**Material for the task**

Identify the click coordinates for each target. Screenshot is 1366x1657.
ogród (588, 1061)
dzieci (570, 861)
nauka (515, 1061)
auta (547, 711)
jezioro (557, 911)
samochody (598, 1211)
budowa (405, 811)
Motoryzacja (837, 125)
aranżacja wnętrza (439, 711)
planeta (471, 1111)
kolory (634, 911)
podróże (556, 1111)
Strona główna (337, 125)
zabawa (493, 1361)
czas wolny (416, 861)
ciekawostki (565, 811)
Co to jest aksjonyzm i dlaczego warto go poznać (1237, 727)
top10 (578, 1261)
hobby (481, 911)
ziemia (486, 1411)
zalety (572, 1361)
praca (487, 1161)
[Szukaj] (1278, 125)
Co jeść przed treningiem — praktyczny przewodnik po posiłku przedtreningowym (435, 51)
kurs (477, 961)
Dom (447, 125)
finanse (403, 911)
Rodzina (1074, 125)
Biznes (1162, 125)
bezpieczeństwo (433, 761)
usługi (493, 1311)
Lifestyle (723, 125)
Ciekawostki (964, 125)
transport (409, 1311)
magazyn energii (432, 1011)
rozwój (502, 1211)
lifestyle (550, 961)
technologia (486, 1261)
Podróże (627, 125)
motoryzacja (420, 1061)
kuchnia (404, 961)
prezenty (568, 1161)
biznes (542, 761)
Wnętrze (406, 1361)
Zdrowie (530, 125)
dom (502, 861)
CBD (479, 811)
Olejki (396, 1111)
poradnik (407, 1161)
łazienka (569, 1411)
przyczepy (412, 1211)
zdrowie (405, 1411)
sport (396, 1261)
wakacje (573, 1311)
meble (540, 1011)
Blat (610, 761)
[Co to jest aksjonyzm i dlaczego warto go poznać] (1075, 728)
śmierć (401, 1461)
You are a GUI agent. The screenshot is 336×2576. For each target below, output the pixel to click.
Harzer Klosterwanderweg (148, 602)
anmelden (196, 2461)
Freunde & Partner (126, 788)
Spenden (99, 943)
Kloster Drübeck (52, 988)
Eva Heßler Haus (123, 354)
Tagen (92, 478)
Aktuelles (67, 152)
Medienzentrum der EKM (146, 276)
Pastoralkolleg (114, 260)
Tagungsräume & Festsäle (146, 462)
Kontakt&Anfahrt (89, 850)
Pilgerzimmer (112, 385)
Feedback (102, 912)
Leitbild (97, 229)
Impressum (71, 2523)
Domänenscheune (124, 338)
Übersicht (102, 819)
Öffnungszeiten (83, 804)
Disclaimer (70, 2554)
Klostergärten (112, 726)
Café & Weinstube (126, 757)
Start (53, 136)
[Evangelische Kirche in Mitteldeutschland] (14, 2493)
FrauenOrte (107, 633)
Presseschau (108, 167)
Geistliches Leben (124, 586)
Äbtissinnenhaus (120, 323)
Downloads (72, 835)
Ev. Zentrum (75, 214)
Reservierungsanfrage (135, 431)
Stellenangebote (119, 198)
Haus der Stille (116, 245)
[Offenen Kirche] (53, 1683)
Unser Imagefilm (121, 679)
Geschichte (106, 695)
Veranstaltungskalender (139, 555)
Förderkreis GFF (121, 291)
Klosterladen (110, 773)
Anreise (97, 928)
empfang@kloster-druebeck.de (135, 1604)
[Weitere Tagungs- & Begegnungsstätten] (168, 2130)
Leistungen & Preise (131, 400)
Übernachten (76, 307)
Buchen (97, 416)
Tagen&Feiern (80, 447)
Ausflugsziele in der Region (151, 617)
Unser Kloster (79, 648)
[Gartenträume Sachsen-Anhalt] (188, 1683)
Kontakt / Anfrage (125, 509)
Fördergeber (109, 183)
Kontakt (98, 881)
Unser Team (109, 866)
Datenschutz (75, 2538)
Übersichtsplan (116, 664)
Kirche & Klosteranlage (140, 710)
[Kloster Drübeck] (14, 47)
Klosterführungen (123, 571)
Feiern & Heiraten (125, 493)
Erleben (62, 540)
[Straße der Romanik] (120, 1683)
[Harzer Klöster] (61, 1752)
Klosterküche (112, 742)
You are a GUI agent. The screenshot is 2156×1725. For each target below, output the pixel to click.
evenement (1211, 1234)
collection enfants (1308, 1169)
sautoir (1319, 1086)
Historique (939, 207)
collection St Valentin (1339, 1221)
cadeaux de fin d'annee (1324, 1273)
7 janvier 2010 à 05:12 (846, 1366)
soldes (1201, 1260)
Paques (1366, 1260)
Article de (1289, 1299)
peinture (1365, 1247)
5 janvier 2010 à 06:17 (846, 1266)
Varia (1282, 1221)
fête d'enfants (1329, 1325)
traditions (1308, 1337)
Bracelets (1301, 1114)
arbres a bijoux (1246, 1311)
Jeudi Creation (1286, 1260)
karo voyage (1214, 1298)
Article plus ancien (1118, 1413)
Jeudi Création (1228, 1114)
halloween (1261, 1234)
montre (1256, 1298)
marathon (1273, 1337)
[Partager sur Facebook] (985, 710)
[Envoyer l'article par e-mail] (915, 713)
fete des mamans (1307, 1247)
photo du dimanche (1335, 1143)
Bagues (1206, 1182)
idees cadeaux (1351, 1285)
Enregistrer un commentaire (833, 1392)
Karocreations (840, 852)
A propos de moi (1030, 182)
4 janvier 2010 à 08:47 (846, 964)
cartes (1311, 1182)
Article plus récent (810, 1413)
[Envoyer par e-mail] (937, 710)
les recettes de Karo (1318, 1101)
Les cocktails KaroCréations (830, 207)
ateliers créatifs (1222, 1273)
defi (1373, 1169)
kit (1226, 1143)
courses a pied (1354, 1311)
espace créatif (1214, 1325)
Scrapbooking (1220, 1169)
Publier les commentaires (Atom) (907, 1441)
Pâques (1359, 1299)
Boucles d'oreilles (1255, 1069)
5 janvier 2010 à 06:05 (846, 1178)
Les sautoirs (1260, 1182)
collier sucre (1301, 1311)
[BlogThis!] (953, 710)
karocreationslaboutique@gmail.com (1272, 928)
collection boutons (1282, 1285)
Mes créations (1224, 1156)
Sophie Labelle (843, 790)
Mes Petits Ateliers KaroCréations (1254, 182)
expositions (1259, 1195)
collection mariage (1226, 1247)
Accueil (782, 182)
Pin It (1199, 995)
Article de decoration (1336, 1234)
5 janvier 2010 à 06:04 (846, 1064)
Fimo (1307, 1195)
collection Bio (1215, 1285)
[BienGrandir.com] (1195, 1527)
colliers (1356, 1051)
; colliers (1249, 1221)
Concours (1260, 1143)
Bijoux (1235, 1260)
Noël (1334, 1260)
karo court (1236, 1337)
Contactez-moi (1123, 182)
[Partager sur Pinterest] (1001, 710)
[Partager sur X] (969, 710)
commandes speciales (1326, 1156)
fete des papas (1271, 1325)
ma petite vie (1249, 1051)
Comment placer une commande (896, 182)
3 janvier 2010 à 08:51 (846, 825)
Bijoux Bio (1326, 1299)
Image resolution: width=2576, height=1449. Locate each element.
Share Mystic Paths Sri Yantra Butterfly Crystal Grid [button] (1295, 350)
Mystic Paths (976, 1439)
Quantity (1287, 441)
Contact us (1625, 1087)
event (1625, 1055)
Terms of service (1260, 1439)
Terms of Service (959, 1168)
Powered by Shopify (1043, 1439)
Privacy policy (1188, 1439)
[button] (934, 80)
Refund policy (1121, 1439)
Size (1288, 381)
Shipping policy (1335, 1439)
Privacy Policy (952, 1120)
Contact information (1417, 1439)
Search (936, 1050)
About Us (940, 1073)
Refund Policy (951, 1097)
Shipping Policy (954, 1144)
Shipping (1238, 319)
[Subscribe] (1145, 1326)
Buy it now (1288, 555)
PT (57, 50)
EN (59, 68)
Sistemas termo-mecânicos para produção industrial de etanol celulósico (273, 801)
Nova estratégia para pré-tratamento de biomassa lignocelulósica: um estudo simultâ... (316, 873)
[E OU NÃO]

**Task**
In the entries above, find the line holding "[Evangelische Kirche in" and the line holding "Klosterküche (112, 742)"; print both of them and every line between, exactly, and nothing else.

**Answer section**
[Evangelische Kirche in Mitteldeutschland] (14, 2493)
FrauenOrte (107, 633)
Presseschau (108, 167)
Geistliches Leben (124, 586)
Äbtissinnenhaus (120, 323)
Downloads (72, 835)
Ev. Zentrum (75, 214)
Reservierungsanfrage (135, 431)
Stellenangebote (119, 198)
Haus der Stille (116, 245)
[Offenen Kirche] (53, 1683)
Unser Imagefilm (121, 679)
Geschichte (106, 695)
Veranstaltungskalender (139, 555)
Förderkreis GFF (121, 291)
Klosterladen (110, 773)
Anreise (97, 928)
empfang@kloster-druebeck.de (135, 1604)
[Weitere Tagungs- & Begegnungsstätten] (168, 2130)
Leistungen & Preise (131, 400)
Übernachten (76, 307)
Buchen (97, 416)
Tagen&Feiern (80, 447)
Ausflugsziele in der Region (151, 617)
Unser Kloster (79, 648)
[Gartenträume Sachsen-Anhalt] (188, 1683)
Kontakt / Anfrage (125, 509)
Fördergeber (109, 183)
Kontakt (98, 881)
Unser Team (109, 866)
Datenschutz (75, 2538)
Übersichtsplan (116, 664)
Kirche & Klosteranlage (140, 710)
[Kloster Drübeck] (14, 47)
Klosterführungen (123, 571)
Feiern & Heiraten (125, 493)
Erleben (62, 540)
[Straße der Romanik] (120, 1683)
[Harzer Klöster] (61, 1752)
Klosterküche (112, 742)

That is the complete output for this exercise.